Elliot Rosenzweig is an immensely rich Chicago philanthropist.  He has given away millions to deserving causes of every religious denomination, refusing to limit his charity exclusively to Jewish organisations, despite the fact that he is a Jew and a survivor of Auschwitz. (And he has the tattoo to prove it.)  No, there are needy, deserving souls of every stripe and colour in the world and he will help as many as he can and such is his generosity that Chicago’s mayor dubs him ‘Chicago’s Treasure’.  Life, after such horrific wartime experiences, is good indeed.
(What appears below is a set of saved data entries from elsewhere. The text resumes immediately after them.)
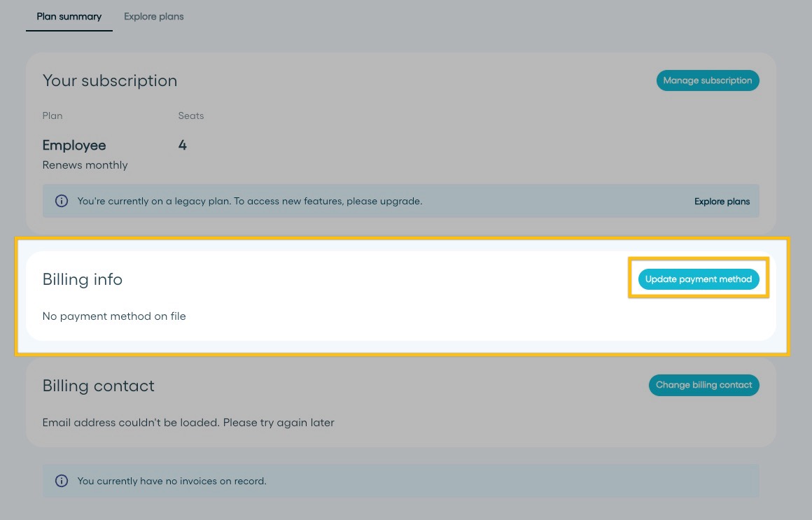The image size is (812, 520).
Task: Open Change billing contact
Action: (704, 385)
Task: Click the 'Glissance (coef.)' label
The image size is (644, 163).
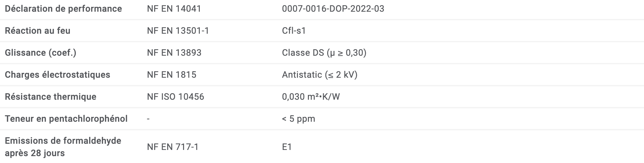Action: pyautogui.click(x=40, y=53)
Until an elderly stranger attacks him at the Opera, screaming that Elliot is Otto Piatek, an infamous Nazi known as the ‘Butcher of Zamosc’.
Elliot is shocked to the core by the accusations, and is determined to get to the bottom of them, for he feels that a man’s worth is measured by his reputation – and despite his denials and the display of his tattoo to try to placate his accuser, Elliot knows that some mud - even a little - will always stick.
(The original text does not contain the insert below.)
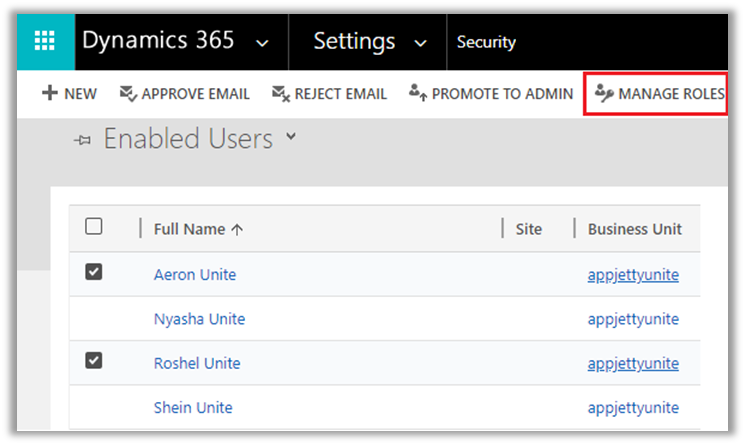Open the Enabled Users view selector
The image size is (745, 445).
[x=291, y=137]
So begins Mr Balson’s story, after one of the clunkiest starts ever;  in fact I thought the first chapter was so poorly written I nearly didn’t continue, thinking the obvious:  ‘Mr Balsom, for a writer you’d make a pretty good lawyer’.  Which is one of his occupations.
However!  Fairness prevailed – mainly because a previous reader had written in the remarks sheet on the book’s flyleaf:  ‘amazing story’.  Okay.  I’d go a little further.  And I am glad I did:  Mr Balson eventually hooked me in when Elliot’s elderly nemesis Ben Solomon begins to recount his story to a very reluctant listener, attorney Catherine Lockhart who is railroaded into meeting him by a very dear friend.  Ben isn’t just accusing Elliot of being a Nazi Butcher:  he wants to sue him for all the money and jewellery that Otto Piatek collected from his Jewish friends, under the guise of safely hiding it until they 'really needed' it.  Ben believes that stolen Jewish wealth was the basis of the huge fortune that Elliot has amassed: he must be brought to justice, and, captivated by his story and eventually convinced of the righteousness of his charges, Catherine agrees to represent Ben Solomon.
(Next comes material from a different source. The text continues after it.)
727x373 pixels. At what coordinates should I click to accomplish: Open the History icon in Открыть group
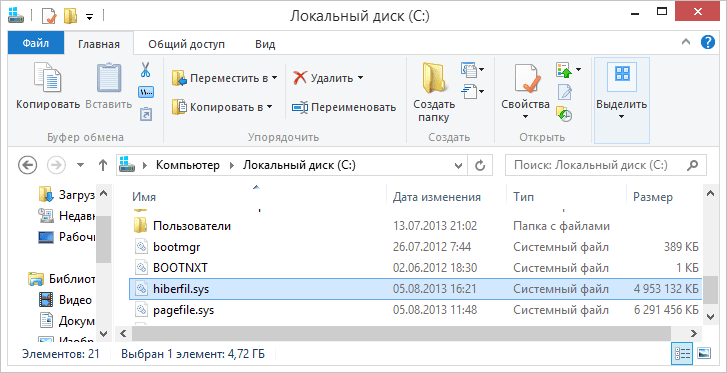(x=564, y=114)
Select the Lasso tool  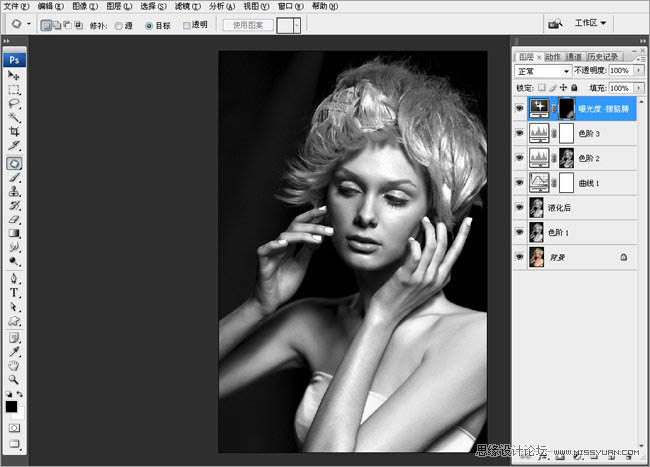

Ben’s wartime memories are gripping, starting in Zamosc, Poland in 1933.  Ben’s father was a factory owner and community leader with a reputation for assisting anyone in need – and that included a penniless Christian woodcutter who asked if he could leave his 12 year old son Otto with them for a while ‘until he got on his feet’.  Ben’s family take Otto into their home and treat him as their own and they could not have a friend more staunch and loyal than that abandoned child:  ‘yes, once we were brothers’.  Deceit and betrayal seemed unthinkable – until poor advice albeit well-meaning, starts the gradual metamorphosis of an honourable, loving boy into a heartless Nazi puppet.
Mr Balson is never going to set the literary world on fire, but he has (after that lamentable beginning) constructed most efficiently another story of the Holocaust that is unforgettable, reminding us yet again of the terrible, rebounding effects of those unspeakable acts that will influence generations of families yet to come – and the strength of his characters, particularly Ben, remind us again of the stubbornness and invincibility of goodness – as well as evil - within man.  There should be more Bens in the world!

Wolf, by Mo Hayder

This is Mo Hayder’s seventh novel featuring Detective Inspector Jack Caffrey, and as Ms Hayder’s countless fans of the Gruesome know, Caffrey is a burnt-out cynic for very different reasons than the usual awful rigours of the job:  when Jack was eight, his nine year old brother Ewan disappeared, kidnapped by a paedophile who was never prosecuted for the crime;  he managed to stay one step ahead of the law until his death, and throughout Ms Hayder’s seven stories with Caffrey as protagonist the reader is reluctantly inched forward with Jack as he keeps searching for answers regarding his brother, always within the parameters of the latest plot – which, true to form, is another blood-and-gutser.  
And I don’t say that as a criticism:  Ms Hayder is too good a writer to consign her to the ranks of formulaic hacks, but don’t ever start one of her novels and hope for hearts and flowers.  You read her books through your fingers, mouth a perfect ‘O’ of horror, and ‘Wolf’ is no exception.
Oliver Anchor-Ferrers, his wife Matilda and daughter Lucia have come to their Somerset holiday home ‘The Turrets’ for a little R & R.  Oliver has just undergone a major heart operation and they have decided to let London and his very successful business look after itself until he has regained his health and strength.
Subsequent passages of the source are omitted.